Question: Someone has coded a manager-worker idiom with message queues and they both work according to the below pseudo-code. Make the following assumptions: requests and responses

Someone has coded a manager-worker idiom with message queues and they both work according to the below pseudo-code.

Make the following assumptions:

  • requests and responses are both message queues (each has space for 5 messages)

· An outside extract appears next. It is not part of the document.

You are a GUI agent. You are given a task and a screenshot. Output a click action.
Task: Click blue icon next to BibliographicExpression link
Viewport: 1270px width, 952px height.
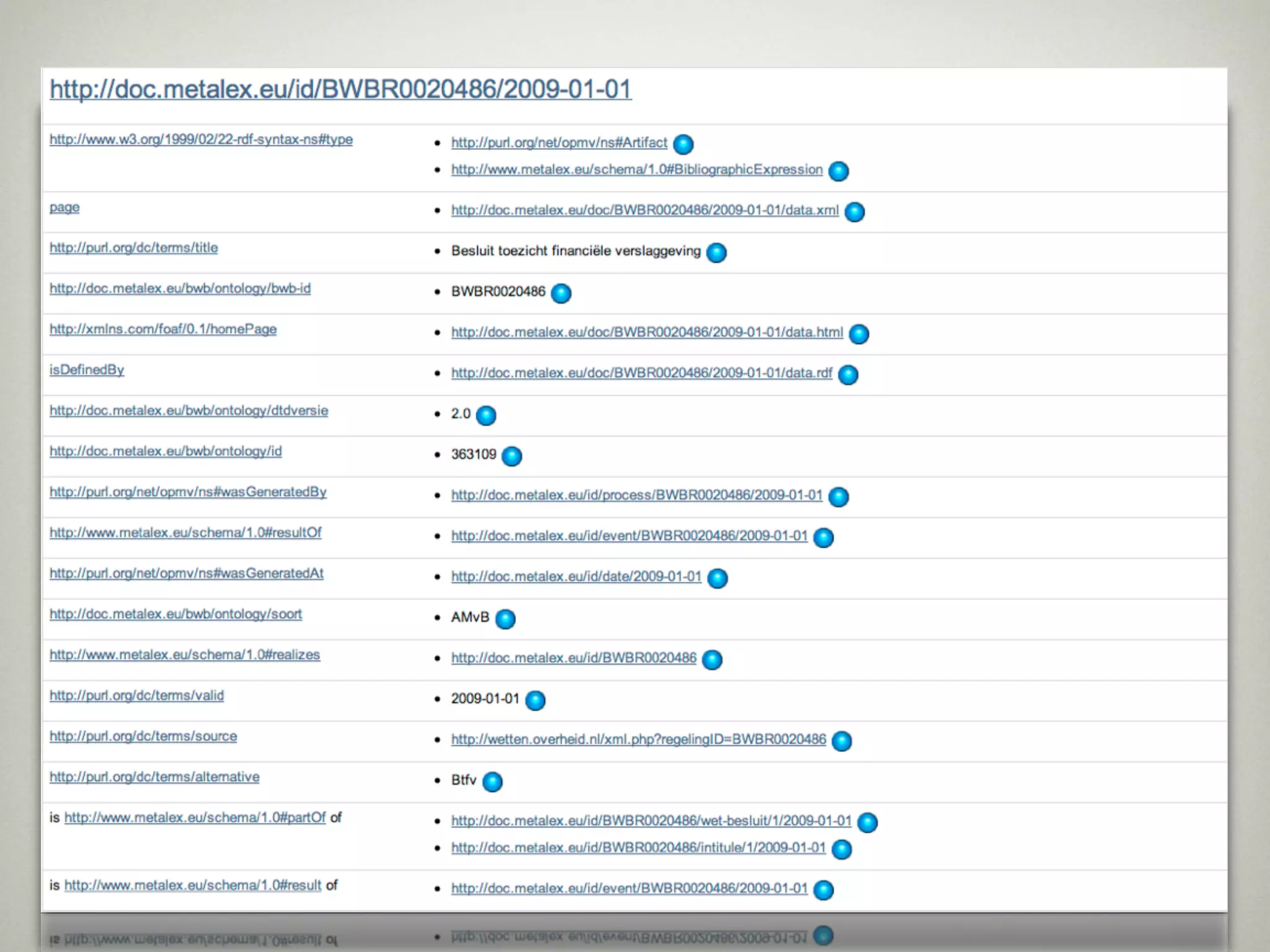click(838, 171)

  • one instance of the manager runs and one instance of the worker runs

  • create_task() and process_request() are always successful and are useful

  • print_response() always succeeds and prints out a nicely formatted response

  • send() sends a message to a queue and never fails

  • receive() returns a message from a queue and never fails

  • send() and receive() are both blocking operations

Worker:

while (1) {

msg = receive(requests);

resp = process_request(msg);

send(responses, resp);

}

Manager:

for (i = 0; i < M; i++) {

msg = create_task(); send(requests, msg);

}

for (i = 0; i < M; i++) {

msg = receive(responses); print_response(msg); }

  1. A deadlock happens at which values of M?

  2. Draw a resource allocation graph representing the systems state when the deadlock happens.

  3. Assume there are two workers running. At what values of M does the deadlock happen?

  4. How can we prevent a deadlock (even if M is large and the queue sizes are very small)?